本研究中还发现，piwi在淋巴腺中敲低可导致血细胞的异常分化，包括浆细胞的过度分化及薄层细胞的产生(图4)。我们前期研究表明与piwi基因相似，jumu缺失可引起薄层细胞的产生，因此piwi基因也可能是jumu调控薄层细胞生成的间接作用因子。此外，已有研究表明Piwi通过BMP信号通路参与生殖细胞的不对称分裂(Szakmaryetal., 2005)，研究还发现Piwi通过JAK-STAT信号通路参与急性应激引起的果蝇肠道干细胞增殖(Sousa-Victoretal., 2017)，而BMP与JAK-STAT信号通路均参与果蝇造血作用(Krzemieńetal., 2007; Pennetieretal., 2012)，由此推测Piwi对淋巴腺血细胞分化的调控也可能与这两个信号通路有关。
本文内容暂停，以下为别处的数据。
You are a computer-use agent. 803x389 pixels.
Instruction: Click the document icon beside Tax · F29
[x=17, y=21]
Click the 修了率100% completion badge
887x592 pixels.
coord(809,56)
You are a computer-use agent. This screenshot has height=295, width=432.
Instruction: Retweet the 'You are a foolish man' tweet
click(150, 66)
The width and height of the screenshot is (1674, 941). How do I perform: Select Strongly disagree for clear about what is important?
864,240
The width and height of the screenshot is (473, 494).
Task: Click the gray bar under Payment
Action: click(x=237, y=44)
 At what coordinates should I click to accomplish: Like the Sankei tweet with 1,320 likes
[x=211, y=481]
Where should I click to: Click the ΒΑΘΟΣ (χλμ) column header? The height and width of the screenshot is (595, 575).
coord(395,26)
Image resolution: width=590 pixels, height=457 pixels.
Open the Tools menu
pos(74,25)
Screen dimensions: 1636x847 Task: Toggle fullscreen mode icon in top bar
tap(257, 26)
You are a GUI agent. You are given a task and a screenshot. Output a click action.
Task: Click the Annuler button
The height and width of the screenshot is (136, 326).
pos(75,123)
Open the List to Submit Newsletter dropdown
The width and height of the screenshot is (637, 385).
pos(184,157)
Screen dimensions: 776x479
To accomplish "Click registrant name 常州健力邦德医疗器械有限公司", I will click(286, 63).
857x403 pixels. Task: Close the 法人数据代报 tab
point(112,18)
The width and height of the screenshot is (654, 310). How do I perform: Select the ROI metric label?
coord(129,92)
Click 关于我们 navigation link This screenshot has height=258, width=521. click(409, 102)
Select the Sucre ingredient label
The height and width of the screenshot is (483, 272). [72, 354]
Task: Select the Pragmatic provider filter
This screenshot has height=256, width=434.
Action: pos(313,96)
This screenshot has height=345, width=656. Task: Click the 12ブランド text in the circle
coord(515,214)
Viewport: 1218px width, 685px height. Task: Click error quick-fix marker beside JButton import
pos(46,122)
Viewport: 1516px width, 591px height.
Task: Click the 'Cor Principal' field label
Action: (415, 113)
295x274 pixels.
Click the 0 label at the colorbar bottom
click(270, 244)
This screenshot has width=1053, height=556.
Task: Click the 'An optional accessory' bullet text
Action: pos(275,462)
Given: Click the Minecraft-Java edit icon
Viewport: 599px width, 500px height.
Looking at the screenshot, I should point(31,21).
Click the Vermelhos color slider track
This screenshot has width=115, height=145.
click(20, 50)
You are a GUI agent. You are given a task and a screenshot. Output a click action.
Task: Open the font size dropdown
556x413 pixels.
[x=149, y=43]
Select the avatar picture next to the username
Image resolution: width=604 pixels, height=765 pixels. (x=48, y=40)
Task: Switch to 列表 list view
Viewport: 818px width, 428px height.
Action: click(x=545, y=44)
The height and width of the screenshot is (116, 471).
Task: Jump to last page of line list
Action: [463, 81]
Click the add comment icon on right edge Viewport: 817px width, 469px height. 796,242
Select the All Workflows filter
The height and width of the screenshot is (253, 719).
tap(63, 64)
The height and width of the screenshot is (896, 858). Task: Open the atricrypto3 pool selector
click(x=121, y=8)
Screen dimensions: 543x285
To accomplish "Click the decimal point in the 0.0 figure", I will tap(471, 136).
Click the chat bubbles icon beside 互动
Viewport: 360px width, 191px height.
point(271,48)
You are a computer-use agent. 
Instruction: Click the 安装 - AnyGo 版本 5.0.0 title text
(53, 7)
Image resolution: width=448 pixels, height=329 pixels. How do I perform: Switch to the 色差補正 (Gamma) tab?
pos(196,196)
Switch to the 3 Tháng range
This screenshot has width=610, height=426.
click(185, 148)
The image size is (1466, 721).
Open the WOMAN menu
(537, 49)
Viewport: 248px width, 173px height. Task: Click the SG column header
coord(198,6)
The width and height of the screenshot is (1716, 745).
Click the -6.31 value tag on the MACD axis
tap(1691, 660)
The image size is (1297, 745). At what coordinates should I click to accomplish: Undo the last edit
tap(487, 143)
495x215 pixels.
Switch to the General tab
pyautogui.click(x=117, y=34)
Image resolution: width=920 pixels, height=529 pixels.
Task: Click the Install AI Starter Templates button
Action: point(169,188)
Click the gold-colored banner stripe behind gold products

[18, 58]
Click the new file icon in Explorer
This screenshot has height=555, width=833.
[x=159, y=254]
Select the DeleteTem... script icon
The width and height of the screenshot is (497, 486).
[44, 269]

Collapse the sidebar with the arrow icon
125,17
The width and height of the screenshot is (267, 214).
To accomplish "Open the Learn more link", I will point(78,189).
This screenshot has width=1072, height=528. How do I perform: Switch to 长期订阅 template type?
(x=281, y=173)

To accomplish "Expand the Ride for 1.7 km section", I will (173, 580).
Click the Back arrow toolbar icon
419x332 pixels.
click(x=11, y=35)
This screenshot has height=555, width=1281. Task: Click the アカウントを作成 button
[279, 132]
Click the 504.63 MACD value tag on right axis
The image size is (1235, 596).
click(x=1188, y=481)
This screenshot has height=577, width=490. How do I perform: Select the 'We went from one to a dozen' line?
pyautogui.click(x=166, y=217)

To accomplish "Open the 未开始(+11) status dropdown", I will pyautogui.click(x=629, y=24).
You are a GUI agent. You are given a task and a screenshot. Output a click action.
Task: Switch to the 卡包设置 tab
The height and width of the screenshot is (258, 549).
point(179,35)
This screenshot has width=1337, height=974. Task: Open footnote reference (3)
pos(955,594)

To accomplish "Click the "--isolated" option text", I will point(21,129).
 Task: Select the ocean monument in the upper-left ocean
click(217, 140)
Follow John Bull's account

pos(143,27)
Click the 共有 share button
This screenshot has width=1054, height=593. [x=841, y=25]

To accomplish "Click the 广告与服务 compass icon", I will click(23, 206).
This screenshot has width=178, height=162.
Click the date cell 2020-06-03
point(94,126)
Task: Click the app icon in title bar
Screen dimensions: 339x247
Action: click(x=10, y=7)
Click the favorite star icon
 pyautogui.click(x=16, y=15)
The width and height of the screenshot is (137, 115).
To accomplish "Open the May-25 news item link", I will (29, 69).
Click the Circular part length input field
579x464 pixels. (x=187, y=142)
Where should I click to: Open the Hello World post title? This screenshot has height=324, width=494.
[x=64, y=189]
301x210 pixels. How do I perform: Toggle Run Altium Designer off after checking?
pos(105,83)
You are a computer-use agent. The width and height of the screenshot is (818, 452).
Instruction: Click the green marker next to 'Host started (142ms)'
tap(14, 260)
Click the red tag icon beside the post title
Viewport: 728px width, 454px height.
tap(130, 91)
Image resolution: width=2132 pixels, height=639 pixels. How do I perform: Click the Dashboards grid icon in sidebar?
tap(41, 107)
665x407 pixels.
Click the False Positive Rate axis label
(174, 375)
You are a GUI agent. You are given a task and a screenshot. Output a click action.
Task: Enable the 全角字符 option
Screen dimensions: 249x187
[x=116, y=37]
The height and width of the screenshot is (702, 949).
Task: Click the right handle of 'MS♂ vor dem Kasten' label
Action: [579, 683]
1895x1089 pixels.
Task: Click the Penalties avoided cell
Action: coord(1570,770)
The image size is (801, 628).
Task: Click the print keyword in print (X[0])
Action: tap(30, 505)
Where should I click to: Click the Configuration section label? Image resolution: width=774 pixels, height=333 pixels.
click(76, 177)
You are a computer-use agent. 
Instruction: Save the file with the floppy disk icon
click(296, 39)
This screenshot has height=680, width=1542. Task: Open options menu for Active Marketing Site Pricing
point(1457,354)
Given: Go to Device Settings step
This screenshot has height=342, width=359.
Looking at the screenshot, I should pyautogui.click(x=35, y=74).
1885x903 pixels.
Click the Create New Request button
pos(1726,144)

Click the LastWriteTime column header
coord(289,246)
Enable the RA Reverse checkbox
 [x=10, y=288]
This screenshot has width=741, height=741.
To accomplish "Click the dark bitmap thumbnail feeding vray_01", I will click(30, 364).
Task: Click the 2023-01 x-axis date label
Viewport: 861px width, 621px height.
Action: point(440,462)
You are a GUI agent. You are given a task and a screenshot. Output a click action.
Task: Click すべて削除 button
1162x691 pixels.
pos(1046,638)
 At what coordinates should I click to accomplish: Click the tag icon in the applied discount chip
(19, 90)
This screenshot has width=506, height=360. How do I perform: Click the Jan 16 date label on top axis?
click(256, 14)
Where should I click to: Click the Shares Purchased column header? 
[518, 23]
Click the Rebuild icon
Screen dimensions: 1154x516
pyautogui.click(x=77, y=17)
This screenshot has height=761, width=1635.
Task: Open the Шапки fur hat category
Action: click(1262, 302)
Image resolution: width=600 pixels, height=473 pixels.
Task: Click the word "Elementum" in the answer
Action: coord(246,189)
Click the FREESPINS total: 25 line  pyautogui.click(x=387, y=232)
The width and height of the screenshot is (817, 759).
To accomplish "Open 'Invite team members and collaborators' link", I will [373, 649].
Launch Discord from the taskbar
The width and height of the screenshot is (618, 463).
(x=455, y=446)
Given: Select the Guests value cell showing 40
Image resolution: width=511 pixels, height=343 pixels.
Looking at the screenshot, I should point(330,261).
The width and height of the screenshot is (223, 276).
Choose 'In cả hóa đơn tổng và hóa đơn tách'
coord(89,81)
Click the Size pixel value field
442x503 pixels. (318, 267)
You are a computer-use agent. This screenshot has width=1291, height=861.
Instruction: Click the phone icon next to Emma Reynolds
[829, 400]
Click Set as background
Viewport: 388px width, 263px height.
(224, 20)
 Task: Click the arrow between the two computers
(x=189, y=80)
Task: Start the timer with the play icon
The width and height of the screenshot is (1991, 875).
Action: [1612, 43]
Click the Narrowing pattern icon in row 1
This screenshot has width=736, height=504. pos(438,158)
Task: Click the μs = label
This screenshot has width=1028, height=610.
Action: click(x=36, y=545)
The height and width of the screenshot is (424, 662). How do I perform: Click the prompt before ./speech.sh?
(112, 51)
综上所述，本研究利用Gal4/UAS系统及RNAi技术组织特异性降低piwi基因的表达来研究该基因在果蝇造血中作用，发现piwi可调控游离血细胞增殖及淋巴腺血细胞的分化。下一步，我们将进一步分析piwi在果蝇造血作用中参与的信号通路并验证与jumu基因、BMP及JAK-STAT信号通路的调控关系，为深入研究果蝇血细胞增殖与分化的调控机制提供基础。